## Work instructions
Please turn everything from the line containing "Image resolution: width=998" down to the last line into a numbered list, leaving out blank lines.

## Dataset excerpts
★ ★ ★ ★ ★

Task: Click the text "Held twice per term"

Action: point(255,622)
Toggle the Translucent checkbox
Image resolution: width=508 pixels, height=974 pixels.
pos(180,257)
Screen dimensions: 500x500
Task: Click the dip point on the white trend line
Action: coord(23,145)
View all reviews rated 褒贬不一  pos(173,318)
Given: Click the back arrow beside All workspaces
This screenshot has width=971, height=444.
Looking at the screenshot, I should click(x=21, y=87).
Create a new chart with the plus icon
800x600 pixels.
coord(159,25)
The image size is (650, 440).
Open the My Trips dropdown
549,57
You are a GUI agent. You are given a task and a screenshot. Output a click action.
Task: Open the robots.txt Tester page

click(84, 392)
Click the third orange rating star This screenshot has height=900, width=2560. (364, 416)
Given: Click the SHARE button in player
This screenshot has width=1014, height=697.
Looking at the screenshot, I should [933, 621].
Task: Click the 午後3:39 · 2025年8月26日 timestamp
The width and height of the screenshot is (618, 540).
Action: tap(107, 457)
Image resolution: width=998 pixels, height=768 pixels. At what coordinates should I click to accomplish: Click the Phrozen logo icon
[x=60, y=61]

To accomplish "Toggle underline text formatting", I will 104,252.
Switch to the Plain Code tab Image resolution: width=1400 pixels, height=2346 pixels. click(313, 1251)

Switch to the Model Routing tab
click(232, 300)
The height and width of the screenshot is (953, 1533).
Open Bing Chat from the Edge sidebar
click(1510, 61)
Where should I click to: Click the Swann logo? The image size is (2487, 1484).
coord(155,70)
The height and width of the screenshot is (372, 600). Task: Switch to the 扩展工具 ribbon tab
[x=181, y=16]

★ ★ ★ ★ ★

## Correct result
1. Image resolution: width=998 pixels, height=768 pixels. At what coordinates should I click to accomplish: Click the Phrozen logo icon
2. [x=60, y=61]
3. To accomplish "Toggle underline text formatting", I will 104,252.
4. Switch to the Plain Code tab Image resolution: width=1400 pixels, height=2346 pixels. click(313, 1251)
5. Switch to the Model Routing tab
6. click(232, 300)
7. The height and width of the screenshot is (953, 1533).
8. Open Bing Chat from the Edge sidebar
9. click(1510, 61)
10. Where should I click to: Click the Swann logo? The image size is (2487, 1484).
11. coord(155,70)
12. The height and width of the screenshot is (372, 600). Task: Switch to the 扩展工具 ribbon tab
13. [x=181, y=16]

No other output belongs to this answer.